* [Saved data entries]
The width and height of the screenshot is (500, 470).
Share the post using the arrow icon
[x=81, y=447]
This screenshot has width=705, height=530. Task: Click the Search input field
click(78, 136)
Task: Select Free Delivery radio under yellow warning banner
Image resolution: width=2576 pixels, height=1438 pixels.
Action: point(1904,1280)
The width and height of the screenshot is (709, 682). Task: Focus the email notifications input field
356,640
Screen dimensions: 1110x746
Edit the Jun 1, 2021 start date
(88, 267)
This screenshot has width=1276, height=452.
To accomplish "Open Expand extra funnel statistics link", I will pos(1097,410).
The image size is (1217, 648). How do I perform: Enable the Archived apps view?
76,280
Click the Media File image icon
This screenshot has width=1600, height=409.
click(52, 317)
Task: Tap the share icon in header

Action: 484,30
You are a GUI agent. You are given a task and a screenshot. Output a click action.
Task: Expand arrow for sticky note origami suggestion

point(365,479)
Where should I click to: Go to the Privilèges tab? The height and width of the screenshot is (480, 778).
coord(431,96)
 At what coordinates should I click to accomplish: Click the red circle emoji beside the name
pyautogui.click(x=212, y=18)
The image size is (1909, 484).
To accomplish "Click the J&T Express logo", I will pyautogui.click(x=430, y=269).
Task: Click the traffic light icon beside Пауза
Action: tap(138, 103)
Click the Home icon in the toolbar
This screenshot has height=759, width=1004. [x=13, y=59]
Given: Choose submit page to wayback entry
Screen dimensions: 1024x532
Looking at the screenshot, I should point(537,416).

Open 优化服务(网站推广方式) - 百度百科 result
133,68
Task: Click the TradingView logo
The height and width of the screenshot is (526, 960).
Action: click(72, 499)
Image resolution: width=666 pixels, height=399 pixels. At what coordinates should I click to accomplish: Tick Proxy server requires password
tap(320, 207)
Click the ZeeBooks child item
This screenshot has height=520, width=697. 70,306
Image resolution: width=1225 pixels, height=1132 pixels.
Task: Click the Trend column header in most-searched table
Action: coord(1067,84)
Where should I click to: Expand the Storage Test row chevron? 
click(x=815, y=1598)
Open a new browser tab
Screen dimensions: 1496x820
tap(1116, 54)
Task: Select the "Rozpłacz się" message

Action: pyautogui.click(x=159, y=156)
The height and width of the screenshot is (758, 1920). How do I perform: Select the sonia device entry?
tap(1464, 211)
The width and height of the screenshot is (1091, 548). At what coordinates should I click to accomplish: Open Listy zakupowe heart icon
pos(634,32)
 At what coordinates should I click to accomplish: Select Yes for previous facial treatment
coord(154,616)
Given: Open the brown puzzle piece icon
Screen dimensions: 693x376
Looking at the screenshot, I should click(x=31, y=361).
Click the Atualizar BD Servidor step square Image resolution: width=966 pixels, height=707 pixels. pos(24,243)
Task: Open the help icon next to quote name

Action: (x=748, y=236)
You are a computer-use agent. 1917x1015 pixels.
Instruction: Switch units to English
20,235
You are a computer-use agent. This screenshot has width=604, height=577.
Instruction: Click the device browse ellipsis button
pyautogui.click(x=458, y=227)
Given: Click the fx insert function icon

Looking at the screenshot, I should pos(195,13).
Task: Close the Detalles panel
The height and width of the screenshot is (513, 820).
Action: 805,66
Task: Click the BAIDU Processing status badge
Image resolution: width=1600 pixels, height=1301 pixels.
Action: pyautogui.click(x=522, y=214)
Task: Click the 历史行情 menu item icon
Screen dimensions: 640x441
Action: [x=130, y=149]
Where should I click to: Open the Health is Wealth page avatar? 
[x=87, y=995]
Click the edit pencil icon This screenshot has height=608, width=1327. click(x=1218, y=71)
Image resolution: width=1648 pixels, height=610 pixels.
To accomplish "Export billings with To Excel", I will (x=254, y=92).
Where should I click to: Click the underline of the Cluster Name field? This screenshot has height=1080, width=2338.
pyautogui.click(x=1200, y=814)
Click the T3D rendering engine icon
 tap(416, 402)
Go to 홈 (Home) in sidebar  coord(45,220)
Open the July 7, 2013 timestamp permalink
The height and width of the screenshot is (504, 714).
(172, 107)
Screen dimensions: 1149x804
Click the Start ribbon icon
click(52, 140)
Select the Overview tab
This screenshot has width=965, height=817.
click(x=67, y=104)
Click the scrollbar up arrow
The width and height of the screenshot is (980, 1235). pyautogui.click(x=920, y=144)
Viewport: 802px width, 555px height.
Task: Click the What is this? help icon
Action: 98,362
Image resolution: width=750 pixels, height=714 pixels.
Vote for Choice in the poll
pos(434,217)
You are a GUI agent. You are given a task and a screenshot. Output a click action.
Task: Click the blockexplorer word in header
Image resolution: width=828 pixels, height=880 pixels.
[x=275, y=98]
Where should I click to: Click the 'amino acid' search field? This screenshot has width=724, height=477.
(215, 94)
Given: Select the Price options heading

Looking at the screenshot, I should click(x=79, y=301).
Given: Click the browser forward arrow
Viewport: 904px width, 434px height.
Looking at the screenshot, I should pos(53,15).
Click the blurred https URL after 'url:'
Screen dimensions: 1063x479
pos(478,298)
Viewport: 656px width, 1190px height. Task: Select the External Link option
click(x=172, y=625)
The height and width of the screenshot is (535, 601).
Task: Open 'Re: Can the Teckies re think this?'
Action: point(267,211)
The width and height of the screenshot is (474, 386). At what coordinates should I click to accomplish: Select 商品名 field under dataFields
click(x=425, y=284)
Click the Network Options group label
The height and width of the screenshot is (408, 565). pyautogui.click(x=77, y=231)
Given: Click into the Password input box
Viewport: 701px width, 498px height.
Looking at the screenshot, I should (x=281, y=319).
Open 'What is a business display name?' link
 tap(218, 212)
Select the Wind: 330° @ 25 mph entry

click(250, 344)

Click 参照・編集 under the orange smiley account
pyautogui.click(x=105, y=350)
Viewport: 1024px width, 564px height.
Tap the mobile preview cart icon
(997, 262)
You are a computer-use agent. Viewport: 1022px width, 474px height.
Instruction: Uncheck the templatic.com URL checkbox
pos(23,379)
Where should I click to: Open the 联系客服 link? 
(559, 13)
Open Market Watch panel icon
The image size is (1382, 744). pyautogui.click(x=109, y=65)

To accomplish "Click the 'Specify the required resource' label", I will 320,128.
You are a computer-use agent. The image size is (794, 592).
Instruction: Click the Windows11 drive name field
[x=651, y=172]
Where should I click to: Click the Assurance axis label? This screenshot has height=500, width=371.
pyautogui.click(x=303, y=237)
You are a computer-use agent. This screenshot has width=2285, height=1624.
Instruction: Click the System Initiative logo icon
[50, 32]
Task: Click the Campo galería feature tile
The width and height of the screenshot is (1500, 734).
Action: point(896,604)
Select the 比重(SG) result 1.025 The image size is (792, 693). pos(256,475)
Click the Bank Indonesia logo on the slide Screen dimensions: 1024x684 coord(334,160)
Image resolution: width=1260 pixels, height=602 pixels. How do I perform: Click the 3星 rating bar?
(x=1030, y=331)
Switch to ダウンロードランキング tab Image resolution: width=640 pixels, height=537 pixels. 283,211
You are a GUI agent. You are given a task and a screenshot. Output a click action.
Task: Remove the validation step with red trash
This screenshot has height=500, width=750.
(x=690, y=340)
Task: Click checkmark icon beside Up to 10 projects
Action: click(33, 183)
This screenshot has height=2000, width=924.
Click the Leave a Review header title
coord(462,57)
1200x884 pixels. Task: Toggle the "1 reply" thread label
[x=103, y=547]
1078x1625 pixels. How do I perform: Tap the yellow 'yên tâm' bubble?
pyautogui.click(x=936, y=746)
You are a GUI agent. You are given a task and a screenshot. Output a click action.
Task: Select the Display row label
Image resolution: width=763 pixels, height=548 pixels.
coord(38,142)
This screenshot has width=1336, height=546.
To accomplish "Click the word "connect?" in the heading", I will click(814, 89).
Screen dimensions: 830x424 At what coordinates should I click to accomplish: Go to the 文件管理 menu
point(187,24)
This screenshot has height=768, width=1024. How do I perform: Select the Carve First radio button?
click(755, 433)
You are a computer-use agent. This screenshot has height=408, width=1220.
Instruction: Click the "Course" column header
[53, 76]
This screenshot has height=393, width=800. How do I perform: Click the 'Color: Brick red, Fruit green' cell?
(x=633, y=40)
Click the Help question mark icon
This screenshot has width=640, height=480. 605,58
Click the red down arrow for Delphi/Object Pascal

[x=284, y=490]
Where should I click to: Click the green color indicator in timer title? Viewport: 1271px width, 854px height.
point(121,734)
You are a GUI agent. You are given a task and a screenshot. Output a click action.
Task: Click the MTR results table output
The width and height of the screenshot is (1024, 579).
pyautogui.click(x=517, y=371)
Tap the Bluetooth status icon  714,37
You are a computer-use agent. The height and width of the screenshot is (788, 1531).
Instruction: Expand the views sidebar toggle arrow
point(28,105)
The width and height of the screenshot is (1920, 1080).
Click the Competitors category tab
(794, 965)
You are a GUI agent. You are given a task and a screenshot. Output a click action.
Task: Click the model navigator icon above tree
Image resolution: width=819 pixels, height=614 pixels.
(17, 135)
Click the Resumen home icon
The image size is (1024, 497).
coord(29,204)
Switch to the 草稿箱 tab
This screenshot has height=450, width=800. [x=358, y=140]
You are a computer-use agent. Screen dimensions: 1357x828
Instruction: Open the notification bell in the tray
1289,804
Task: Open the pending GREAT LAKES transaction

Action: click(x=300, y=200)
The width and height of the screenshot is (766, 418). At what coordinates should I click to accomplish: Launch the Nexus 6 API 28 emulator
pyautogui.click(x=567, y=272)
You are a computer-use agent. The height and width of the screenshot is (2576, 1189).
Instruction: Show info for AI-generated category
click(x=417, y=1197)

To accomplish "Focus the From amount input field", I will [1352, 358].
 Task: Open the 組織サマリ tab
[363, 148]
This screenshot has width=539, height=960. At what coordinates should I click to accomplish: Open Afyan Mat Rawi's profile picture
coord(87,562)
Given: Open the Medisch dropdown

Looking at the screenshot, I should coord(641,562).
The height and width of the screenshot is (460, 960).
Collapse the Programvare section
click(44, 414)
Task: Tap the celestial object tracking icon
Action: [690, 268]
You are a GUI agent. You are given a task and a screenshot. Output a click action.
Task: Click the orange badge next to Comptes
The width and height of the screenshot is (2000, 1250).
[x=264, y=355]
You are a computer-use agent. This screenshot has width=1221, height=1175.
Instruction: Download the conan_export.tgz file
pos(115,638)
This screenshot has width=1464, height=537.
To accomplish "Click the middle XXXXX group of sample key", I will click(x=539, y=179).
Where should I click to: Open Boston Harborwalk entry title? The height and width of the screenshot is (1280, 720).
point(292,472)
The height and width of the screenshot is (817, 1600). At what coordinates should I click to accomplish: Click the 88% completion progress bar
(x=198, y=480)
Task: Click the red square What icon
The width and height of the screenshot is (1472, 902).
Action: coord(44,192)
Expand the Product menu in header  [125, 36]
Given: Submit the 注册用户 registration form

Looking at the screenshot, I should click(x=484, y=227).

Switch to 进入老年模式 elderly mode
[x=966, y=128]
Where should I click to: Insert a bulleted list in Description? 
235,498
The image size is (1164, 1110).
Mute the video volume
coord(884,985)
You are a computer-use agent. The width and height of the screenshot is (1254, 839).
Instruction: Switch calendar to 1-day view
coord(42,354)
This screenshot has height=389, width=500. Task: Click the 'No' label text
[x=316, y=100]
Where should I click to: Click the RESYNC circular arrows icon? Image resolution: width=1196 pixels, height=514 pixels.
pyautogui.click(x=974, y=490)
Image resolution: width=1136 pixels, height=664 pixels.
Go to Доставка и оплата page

* [What the exercise asks] Nothing but a number is expected: how many lines in the data above hold the word "status".

* [Output below] 2